Diskriminierung und Diskriminierungsschutz
Der Lohnunterschied zwischen Männern und Frauen soll in Deutschland bis zu 21 Prozent betragen. Bereinigt man dies um strukturelle Unterschiede wie die Berufswahl etc., verbleibt eine Differenz zwischen zwei und sieben Prozent. Die Gründe für diesen Unterschied sind vielschichtig. So soll es Frauen etwa schwerer als Männern fallen, ihre Gehaltsvorstellungen erfolgreich in Verhandlungen durchzusetzen. Des Weiteren wird vermutet, dass Arbeitgeber bei Vorstellungsgesprächen die zu erwartenden Kosten für Mutterschutz und andere Familienleistungen in ihr Gehaltsangebot "einpreisen".

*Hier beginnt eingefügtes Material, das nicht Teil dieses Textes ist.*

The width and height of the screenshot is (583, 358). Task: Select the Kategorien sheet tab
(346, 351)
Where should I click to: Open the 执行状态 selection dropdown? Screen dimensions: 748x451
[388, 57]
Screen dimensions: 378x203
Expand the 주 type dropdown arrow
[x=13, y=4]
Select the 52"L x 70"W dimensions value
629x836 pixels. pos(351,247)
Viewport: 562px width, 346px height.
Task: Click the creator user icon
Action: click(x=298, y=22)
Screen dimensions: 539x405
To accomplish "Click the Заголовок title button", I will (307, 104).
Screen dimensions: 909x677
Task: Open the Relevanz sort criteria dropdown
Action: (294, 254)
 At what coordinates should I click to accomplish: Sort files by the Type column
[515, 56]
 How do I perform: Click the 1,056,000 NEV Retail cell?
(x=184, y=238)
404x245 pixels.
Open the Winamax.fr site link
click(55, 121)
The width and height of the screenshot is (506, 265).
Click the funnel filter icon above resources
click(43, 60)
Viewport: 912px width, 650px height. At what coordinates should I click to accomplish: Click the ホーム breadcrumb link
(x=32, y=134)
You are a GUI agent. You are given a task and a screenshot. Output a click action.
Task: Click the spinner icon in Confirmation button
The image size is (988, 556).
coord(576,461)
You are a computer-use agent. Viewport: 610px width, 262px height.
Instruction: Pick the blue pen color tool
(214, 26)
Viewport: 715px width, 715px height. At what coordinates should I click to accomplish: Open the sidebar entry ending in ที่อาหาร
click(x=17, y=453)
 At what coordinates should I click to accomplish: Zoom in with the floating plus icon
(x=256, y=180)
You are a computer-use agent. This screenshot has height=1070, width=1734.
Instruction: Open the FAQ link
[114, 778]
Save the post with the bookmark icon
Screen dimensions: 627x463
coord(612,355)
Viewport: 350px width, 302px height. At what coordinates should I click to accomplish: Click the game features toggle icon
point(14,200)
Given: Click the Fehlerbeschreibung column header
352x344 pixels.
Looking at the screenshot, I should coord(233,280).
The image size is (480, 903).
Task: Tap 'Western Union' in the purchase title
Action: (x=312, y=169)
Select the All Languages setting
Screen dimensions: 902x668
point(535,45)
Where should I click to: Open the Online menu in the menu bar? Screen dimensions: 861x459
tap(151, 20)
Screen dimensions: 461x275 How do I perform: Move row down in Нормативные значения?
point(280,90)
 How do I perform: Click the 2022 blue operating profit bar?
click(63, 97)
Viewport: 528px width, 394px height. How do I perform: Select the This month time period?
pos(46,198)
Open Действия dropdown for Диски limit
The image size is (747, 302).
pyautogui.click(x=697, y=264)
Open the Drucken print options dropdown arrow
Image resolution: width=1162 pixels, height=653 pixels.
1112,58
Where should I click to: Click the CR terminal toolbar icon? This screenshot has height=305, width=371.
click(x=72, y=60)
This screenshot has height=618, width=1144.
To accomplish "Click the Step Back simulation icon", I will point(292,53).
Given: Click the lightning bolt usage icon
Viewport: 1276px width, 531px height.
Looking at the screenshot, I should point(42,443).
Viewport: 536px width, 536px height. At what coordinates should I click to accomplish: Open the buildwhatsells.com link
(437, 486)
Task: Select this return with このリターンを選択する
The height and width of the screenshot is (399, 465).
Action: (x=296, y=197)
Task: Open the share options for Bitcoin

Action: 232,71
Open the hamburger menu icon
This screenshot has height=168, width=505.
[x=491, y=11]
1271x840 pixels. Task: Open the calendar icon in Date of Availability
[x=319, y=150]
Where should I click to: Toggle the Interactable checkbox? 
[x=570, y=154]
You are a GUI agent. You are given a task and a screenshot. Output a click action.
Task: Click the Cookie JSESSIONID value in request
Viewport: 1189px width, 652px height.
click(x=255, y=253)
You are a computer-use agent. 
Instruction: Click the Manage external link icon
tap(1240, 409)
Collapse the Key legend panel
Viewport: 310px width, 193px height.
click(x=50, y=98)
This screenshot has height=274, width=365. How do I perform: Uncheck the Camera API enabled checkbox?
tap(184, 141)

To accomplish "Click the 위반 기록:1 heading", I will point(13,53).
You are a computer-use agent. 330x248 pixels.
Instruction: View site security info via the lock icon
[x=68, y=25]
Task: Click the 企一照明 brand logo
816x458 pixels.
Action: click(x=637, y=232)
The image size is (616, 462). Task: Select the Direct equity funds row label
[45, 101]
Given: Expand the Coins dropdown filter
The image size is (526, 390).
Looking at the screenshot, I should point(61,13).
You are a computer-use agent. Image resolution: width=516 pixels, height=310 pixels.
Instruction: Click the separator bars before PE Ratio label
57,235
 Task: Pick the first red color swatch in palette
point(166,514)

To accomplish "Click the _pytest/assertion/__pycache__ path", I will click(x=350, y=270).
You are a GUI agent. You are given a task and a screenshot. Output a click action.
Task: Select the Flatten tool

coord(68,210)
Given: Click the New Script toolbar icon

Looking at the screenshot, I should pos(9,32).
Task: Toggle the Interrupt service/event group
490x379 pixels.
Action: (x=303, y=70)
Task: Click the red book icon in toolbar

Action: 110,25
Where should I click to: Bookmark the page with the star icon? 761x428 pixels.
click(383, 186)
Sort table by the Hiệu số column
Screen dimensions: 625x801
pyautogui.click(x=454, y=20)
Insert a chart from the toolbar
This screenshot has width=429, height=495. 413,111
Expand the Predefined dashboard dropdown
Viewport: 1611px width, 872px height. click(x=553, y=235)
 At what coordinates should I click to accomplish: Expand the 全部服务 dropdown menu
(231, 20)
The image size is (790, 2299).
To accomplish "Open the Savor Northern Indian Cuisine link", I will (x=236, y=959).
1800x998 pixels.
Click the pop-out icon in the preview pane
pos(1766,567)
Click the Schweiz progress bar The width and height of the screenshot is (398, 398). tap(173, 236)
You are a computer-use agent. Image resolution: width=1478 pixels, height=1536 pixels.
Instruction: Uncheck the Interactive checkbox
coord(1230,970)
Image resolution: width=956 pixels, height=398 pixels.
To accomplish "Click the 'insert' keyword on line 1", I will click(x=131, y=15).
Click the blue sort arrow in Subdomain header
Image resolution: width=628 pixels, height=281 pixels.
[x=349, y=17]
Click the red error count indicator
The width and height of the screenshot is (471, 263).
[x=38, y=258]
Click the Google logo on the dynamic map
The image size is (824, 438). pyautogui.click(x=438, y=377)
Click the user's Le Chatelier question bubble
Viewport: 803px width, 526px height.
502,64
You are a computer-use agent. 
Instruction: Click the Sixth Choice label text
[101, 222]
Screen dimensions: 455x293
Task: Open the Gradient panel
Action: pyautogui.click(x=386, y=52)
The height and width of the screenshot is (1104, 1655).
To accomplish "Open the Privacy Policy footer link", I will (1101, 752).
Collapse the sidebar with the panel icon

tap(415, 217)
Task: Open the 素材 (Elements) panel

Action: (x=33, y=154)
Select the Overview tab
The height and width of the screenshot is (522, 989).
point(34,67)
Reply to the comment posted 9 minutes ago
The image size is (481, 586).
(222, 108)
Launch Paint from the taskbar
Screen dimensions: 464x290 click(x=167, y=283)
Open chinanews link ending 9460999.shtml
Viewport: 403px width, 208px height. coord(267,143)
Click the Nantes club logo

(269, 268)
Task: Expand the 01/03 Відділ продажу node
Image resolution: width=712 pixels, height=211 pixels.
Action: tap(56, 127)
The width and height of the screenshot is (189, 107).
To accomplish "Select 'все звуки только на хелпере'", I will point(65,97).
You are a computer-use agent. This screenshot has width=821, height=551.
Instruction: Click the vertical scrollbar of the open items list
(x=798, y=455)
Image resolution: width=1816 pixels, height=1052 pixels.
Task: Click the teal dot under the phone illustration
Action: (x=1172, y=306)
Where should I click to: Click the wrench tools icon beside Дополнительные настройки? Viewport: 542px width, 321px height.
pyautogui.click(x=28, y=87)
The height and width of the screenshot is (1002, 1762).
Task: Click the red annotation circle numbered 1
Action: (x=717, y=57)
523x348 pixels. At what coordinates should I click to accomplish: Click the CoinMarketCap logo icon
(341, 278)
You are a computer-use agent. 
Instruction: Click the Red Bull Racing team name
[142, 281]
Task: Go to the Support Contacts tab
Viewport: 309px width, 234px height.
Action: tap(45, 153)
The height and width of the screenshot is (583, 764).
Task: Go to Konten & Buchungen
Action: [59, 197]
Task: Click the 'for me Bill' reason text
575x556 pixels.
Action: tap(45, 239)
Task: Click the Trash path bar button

Vertragsfreiheit und Marktwirtschaft nehmen dies grundsätzlich in Kauf. Als Korrektiv zu solchen gesellschaftlich unerwünschten Auswüchsen dient das Allgemeine Gleichbehandlungsgesetz (AGG), das seinerseits verschiedene EU-Richtlinien umsetzt. Es verbietet Arbeitgebern insbesondere in § 1 AGG, ihre Angestellten aus Gründen des Geschlechts zu benachteiligen. Bei einem Verstoß haftet der Arbeitgeber auf Schadensersatz und Entschädigung. Liegt eine Entgeltdiskriminierung vor, ist als Rechtsfolge sowohl die Lohndifferenz zu zahlen als auch eine Kompensation der immateriellen Nachteile zu leisten. Letztere kann nach dem Präventionsgedanken des EU-Rechts durchaus abschreckend hoch sein.
Eine Frage der Beweislast
Soweit die Theorie. In der Praxis kommt es jedoch entscheidend darauf an, die Entgeltdiskriminierung auch zu beweisen. Die Arbeitnehmerin trägt dafür nach allgemeinen Prozessregeln die Darlegungs- und Beweislast. Da dies häufig einer unüberwindbaren Hürde gleichkommt, sieht § 22 AGG eine Beweiserleichterung vor. Gelingt ihr der Nachweis konkreter Indizien für eine Diskriminierung, wird das Vorliegen einer solchen vermutet und es obliegt dem Anspruchsgegner, also ihrem Arbeitgeber, das Gegenteil zu beweisen.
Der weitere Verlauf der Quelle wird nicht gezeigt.